I think Obama is different. I think the earnestness and sincerity of his campaign, and its generational force, have given us a chance for something new, and I fear that in responding too viscerally to the Warren choice, we may be throwing something very valuable away far too prematurely. There is no question that gays and lesbians have made enormous strides in explaining who we are in the last couple of decades. There is equally no question that Obama has substantively committed his administration to more gay inclusion and gay equality than any president in history. We absolutely do need to be vigilant on this. But we should also understand Obama's attempt to bridge some gaps in America that the Clintons, with their boomer baggage and Dick Morris cynicism, couldn't and didn't. This is what matters. Do gays and lesbians want to be a part of this—or sit fuming on the sidelines at symbolic slights?
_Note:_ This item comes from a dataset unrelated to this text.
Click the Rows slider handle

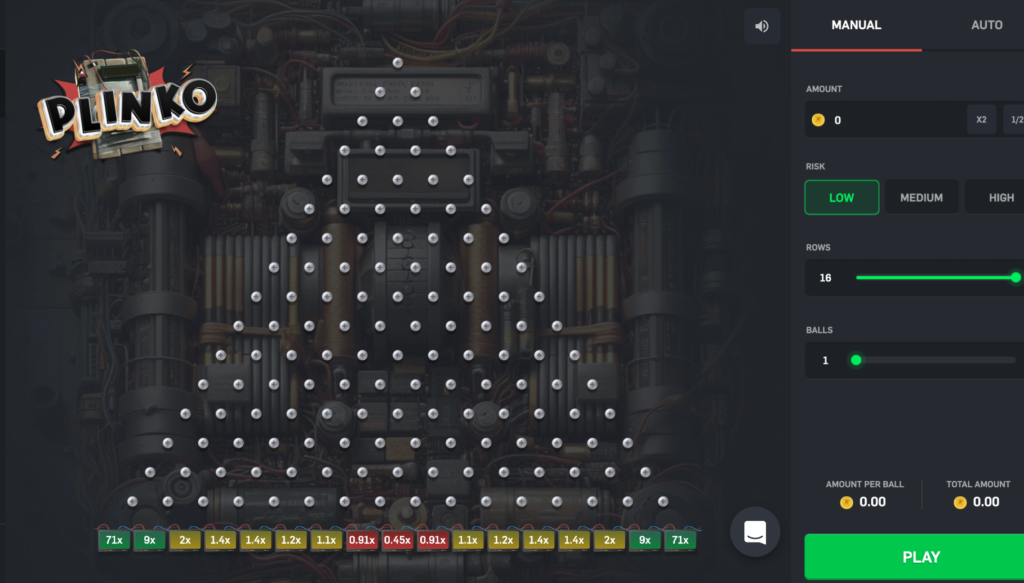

We'll find out if this was a symbolic slight after Obama is inaugurated. How quickly will he move on his promises to gay and lesbian voters? Obama promised to let gays and lesbians serve openly in the military; he pledged to repeal DOMA; he said he would push for federal civil unions legislation that would provide same-sex couples with all the rights and responsibilities of marriage; he backed the rights of same-sex couples to foster and adopt children; and he said he would use the bully pulpit of the presidency to push for gay equality.

Obama did use the bully pulpit of the, er, president-electency to back gay rights; Obama stated, for the record at press conference, that he is a "fierce advocate" of equality for gay and lesbian Americans. Great. But Obama said that in response to the controversy kicked up by selecting Warren to give the invocation at his inauguration—a controversy kicked up by Obama honoring Warren. If angry gays and lesbians—and it's not just gay bloggers who are pissed (see Barney Frank's statement, and the head of the play-it-safe HRC's furious op-ed in the Washington Post)—Obama wouldn't have had to answer questions about Warren and wouldn't have made that "fierce advocate" statement. So our outrage got Obama to go on the record and firmly restate his support for gay equality.


But we won't found out who has been badly used here—Obama's gay and lesbian supporters or Rick Warren—until after Obama is president and he acts or fails to act on the promises he made to gay and lesbian Americans.